Maxwell pictured light as an electromagnetic wave propagating through some “aether” filling all space, analogous to the way a sound wave propagates through a material. The stiffness and mass of the material determine the speed of the sound waves. For electromagnetic waves, electrical inductance and capacitance play the roles of mass and stiffness to determine the speed of light. Using Maxwell's equations you can calculate the speed of light, without directly measuring it, from the inductance and capacitance of empty space. The fact that this indirect calculation exactly matches the measured speed of light convinced everyone that light is an electromagnetic wave in the first place.
Every kind of wave propagates at its wave speed relative to the medium that supports the vibrations. For example, sound waves in air travel slower upwind than downwind - the speed of the air subtracts or adds to the speed of the sound waves. Physicists, most famously Michelson and Morely, designed rather subtle optical experiments to detect the motion of the Earth relative to the presumed aether. All such experiments came up empty handed - there is no change in the speed of light depending on its direction, or on the direction the Earth is moving through space.
There is no aether wind, so no longer any reason to imagine aether exists at all. Space is empty: You can't tell if you are moving through space - there's never any wind in your face. And crucially if two observers are moving relative to each other, neither can detect any wind or any indication they are moving through space. This is a real crisis for understanding the nature of light: Light is a wave that propagates through empty space. How does that make sense?
Unlike sound waves, light waves always move at the same speed in every direction, no matter how fast or in what direction you (as an observer) are moving. This experimental fact would have shocked Maxwell: The final sentence of his massive Treatise On Electricity and Magnetism, his epitome of his own seminal masterwork, reads:
Hence all these theories lead to the conception of a medium in which the propagation [of light] takes place, and if we admit this medium as an hypothesis, I think it ought to occupy a prominent place in our investigations, and that we ought to endeavor to construct a mental representation of all the details of its action, and this has been my constant aim in this treatise.But apparently Maxwell's hypothesis is wrong: There is no medium for light waves.
This constancy of the speed of light through empty space, at first glance so strange, is the key to discovering the wonderful geometry fusing space and time into spacetime.

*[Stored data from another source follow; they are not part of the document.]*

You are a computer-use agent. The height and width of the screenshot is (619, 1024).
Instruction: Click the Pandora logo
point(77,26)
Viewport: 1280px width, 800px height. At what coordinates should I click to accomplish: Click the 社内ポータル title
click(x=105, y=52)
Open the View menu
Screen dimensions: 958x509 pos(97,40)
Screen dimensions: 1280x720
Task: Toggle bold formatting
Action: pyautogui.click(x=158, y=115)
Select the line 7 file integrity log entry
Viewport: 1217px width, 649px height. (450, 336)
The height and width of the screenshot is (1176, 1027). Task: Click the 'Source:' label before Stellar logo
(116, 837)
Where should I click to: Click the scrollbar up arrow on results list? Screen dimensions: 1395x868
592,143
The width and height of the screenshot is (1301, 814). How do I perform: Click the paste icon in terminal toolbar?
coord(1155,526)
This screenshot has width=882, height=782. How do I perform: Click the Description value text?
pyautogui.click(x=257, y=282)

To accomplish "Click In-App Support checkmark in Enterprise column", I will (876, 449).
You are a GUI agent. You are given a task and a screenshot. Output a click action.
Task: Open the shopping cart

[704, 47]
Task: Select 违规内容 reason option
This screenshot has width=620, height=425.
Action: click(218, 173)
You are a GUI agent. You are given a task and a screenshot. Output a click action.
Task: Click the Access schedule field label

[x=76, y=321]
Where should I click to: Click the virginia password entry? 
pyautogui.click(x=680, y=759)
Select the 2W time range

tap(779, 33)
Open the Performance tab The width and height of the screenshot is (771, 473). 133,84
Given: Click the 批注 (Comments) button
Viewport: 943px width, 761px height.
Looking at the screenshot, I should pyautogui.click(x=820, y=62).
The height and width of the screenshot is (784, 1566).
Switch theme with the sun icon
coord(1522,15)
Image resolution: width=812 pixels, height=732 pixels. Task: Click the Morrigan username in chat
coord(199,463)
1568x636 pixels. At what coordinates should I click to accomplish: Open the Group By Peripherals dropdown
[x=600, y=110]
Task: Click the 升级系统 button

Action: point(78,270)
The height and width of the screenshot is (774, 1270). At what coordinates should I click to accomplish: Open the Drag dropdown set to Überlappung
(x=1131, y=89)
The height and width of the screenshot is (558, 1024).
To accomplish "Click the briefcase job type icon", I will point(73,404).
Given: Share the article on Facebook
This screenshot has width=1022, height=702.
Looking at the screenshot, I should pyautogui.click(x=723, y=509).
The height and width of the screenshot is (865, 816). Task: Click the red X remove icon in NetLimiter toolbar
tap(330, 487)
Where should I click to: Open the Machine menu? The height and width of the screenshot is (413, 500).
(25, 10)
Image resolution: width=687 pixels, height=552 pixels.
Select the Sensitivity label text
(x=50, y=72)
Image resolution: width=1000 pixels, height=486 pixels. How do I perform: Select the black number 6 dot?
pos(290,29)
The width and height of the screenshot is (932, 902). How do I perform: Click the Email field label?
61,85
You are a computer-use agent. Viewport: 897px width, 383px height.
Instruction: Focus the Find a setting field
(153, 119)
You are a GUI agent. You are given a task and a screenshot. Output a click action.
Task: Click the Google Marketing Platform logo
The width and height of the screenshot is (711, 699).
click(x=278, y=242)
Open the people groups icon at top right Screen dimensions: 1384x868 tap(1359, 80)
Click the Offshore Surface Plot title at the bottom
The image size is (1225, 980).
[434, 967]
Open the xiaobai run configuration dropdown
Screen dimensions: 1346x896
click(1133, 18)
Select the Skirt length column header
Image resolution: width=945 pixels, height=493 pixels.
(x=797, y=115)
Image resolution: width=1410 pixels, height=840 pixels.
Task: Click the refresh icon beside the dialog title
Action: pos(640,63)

The experimental results about high speed motion and the behavior of light waves turn out to make perfect sense, once you understand the behavior of moving clocks. That is, you need to work out how the spacetime coordinates $(x,t)$ assigned to any event by one observer are related to the coordinates $(x',t')$ assigned to the same event by a moving observer.
Finding the spatial coordinates $(x,y)$ of a landmark so you can plot its position on a map is the job of a surveyor. The actual measurements the surveyor makes are angles; only after considerable calculations do these angles become simple coordinates $(x,y)$ of the map. That is, in real life, coordinates of an object are not just given, but require considerable work to determine in each specific case. In order to survey spacetime accurately enough to describe motions near light-speed, you will also need to do some calculation: You need to correct the times you see things happen for the transit time of the light or other signal you use to detect the event. (Roemer first noticed this in the seventeenth century trying to understand the motion of the moons of Jupiter.)
One good way to survey the spacetime plane is to use two beacons at some great distance - one at large positive $x$ and one at large negative $x.$ Each beacon emits a series of light pulses at some rate; the rates do not need to be equal, but the interval between pulses from either beacon should be fixed. Imagine the beacons are two pulsars ticking away with their fantastic precision. You know by experiment the speed of light $c$ is the same for every pulse and for any observer. Since the two beacons lie in opposite directions, the pulse trajectories weave a tilted grid in a spacetime diagram. The slopes of the grid lines are always $\pm 1/c$ for any observer.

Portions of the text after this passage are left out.